The most infamous disaster which occurred over a century ago on April 15, 1912, that is well known as sinking of “The Titanic”. Many classes of people of all ages and gender where present on that fateful night, but the bad luck was that there were only few life boats to rescue.
The objective is to perform exploratory data analytics to mine various information in the dataset available and to know effect of each field on survival of passengers by applying analytics between every field of dataset with “Survival” field. The predictions are done for newer data sets by applying machine learning algorithm. The data analysis will be done on applied algorithms and accuracy will be checked.
Lets get a quick overview of the dataset. The data contains 12 columns and 891 rows. Let’s see the description of each column.
- PassengerId → This is just the identification of the passenger. Each passenger has s unique Id. Instead of referring to them by their full names
- Survived → This is divided into 0 and 1. 0 means “did not survive” and 1 means “survived’.
- Pclass → Ticket class of each passenger either 1st, 2nd or 3rd.
- Name → Name of each passenger on board.
- Sex → Sex identity of the passengers
- Age → Age of each passenger
- SibSp → Number of siblings /spouses aboard the Titanic
- Parch → Number of parents/children aboard the Titanic
- Ticket → Ticket number
- Fare → Passenger fare
- Cabin → Cabin number
- Embark → Port from where passenger embarked. “C” for Cherbourg, “Q” for Queenstown, “S” for Southampton.
Surviving this incident was a miracle and a lot of factors came into play. we want to know how these factors affected the survival chances of each passenger.
→ How were the survival chances of people with family members affected ?
We combined parch and sibsp column to know family size of a particular passenger. We found that survival rate decreases when family size increases and goes really low hen family size becomes greater than 3, survival rate decrease as shown below.
→ How did their ticket class affect their survival chances?

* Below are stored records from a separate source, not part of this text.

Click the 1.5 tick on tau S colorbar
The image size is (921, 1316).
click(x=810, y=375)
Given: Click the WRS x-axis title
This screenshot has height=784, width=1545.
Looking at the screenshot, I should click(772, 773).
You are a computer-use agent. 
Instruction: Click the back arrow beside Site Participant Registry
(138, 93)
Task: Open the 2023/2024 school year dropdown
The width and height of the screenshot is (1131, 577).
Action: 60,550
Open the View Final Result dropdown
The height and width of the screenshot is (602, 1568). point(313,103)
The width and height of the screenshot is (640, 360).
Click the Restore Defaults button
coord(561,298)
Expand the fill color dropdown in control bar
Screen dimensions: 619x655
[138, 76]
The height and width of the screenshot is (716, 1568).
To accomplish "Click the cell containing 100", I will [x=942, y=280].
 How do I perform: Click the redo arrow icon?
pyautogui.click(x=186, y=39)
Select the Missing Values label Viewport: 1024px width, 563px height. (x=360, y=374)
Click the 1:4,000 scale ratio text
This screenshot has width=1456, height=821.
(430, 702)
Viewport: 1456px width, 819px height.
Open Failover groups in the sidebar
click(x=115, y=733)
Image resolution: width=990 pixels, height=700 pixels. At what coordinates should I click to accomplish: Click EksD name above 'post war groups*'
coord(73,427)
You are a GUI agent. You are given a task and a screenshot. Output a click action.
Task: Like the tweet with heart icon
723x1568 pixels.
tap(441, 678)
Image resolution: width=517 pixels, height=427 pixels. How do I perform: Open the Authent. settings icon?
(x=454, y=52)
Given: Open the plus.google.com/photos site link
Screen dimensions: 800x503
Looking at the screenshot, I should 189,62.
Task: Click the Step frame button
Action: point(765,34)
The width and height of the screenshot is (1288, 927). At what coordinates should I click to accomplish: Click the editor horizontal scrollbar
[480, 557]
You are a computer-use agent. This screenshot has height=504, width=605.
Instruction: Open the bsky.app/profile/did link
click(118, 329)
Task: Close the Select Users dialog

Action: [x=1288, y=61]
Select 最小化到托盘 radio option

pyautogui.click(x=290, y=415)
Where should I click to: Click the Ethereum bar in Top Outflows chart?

We found that Passengers who were travelling in first class were more likely to survive than the second and third class. The survival rate reduced as the class level also reduced because people who paid higher were given preference over others.
→ what is the survival rate of men and women?
The sex identification also played a huge role in the survival chance of a passenger as preference were given to women also.
As seen below, over 74% of women survived and just 18.8% of men survived.
This project involves implementation of data analytics and machine learning. We derived from the project that the major factors that determined the survival rate of each passengers are sex, number of family members and the ticket class.
However, other factors also came into play but were not as effective as these three listed above. I also created a machine learning model with an accuracy of 78% to predict more outcomes of survival rate on the titanic ship based on the all necessary features/fields. This can be seen in my github repository.